N8-CIR-Bede / documentation

Documentation for the N8CIR Bede Tier 2 HPC faciltiy
https://bede-documentation.readthedocs.io/en/latest/
7 stars 11 forks source link

Scratch / Temp directories #114

Open ptheywood opened 2 years ago

ptheywood commented 2 years ago

Bede's usage documentation on filesystems currently only mentions the NFS/lustre mounts /projects, /nobackup and /users.

Making users aware of scratch / per node temporary storage can be benficial to job and NFS/lustre performance.

E.g. the Sheffield HPC documentation of this

It will be worth enquiring about this with the sysadmins to ensure this is meaningful / correct for bede.

On login nodes, $TMPDIR is not set, so /tmp is likely used. Within slurm jobs, $TMPDIR is set to /tmp.

/tmp on gpu nodes is a 1.6T raid1 partition split across the 2 SSDs in the node.

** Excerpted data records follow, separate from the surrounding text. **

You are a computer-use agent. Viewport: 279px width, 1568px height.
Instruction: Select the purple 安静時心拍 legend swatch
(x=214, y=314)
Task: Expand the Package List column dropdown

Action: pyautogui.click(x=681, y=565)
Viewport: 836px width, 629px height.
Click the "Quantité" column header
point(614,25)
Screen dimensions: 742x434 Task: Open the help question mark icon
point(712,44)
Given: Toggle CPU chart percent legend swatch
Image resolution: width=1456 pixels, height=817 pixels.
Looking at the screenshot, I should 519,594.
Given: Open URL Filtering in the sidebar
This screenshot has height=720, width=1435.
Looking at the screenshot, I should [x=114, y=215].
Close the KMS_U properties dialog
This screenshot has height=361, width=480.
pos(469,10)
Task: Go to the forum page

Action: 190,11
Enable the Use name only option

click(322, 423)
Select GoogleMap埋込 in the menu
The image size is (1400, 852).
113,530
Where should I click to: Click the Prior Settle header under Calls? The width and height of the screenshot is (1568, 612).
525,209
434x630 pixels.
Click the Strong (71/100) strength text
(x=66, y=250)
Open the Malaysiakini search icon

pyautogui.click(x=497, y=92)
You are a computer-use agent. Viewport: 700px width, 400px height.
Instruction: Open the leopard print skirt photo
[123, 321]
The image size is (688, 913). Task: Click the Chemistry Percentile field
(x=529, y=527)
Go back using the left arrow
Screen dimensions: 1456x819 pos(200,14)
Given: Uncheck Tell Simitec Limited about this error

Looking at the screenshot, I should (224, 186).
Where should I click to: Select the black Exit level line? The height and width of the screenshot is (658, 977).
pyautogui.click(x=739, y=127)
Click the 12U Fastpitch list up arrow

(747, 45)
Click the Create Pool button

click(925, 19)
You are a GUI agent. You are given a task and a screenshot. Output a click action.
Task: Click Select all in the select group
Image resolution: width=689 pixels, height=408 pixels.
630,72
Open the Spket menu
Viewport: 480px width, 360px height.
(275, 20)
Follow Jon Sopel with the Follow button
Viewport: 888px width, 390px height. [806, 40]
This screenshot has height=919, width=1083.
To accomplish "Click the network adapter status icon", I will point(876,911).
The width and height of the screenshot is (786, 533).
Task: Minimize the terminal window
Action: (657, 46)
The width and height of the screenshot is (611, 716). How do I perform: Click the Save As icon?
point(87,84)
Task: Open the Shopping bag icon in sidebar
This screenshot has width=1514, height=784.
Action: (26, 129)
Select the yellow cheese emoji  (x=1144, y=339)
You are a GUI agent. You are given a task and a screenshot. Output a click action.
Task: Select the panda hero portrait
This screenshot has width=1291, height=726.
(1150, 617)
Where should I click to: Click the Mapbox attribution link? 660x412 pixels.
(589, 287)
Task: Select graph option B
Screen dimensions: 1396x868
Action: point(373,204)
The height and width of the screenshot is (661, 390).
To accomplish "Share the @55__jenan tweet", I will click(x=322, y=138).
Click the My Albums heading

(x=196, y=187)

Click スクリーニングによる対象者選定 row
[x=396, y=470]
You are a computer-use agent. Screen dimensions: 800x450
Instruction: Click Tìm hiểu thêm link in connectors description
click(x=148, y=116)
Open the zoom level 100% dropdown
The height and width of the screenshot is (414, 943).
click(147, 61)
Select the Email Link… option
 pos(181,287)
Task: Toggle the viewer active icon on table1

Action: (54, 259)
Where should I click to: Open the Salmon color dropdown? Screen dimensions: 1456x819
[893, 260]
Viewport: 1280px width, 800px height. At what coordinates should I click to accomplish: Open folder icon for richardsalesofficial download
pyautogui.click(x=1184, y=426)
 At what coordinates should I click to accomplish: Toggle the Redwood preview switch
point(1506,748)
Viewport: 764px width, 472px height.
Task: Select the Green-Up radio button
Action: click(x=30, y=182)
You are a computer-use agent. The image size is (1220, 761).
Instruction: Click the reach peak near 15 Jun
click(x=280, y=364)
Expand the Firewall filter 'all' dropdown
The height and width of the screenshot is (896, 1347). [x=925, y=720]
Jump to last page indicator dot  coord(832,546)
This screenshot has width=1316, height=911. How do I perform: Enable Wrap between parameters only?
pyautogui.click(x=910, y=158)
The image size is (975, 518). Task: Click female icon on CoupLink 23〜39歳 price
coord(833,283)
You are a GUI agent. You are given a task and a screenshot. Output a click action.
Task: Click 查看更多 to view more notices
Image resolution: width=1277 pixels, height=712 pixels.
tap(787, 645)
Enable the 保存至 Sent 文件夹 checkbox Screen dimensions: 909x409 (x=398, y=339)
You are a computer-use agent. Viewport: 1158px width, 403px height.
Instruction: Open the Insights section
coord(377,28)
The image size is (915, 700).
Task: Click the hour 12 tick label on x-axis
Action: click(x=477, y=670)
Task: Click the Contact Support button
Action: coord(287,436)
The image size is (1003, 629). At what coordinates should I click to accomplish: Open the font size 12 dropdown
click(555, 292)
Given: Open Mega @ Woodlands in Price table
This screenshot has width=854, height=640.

$SLURM_JOB_ID contains the integer mapping of the slurm job id, which can be used for per-job temp files combined with TMPDIR.

If the slurm configuration were changed, then using this would not cause issues (just extra nesting).

I.e. something vaguely like

# slurm options...
#$ ...

# Create the temp directory.
mkdir -p ${TMPDIR}/${SLURM_JOB_ID}
# Reset $TMPDIR to be more specifc
OLD_TMPDIR=${TMPDIR}
TMPDIR=${TMPDIR}/${SLURM_JOB_ID}

# Do stuff 

# Copy out results
mv ${TMPDIR}/path/to/source ${HOME}/path/to/dest

# Cleanup
rm -rf ${TMPDIR}
# Unset TMPDIR 
TMPDIR=${OLD_TMPDIR}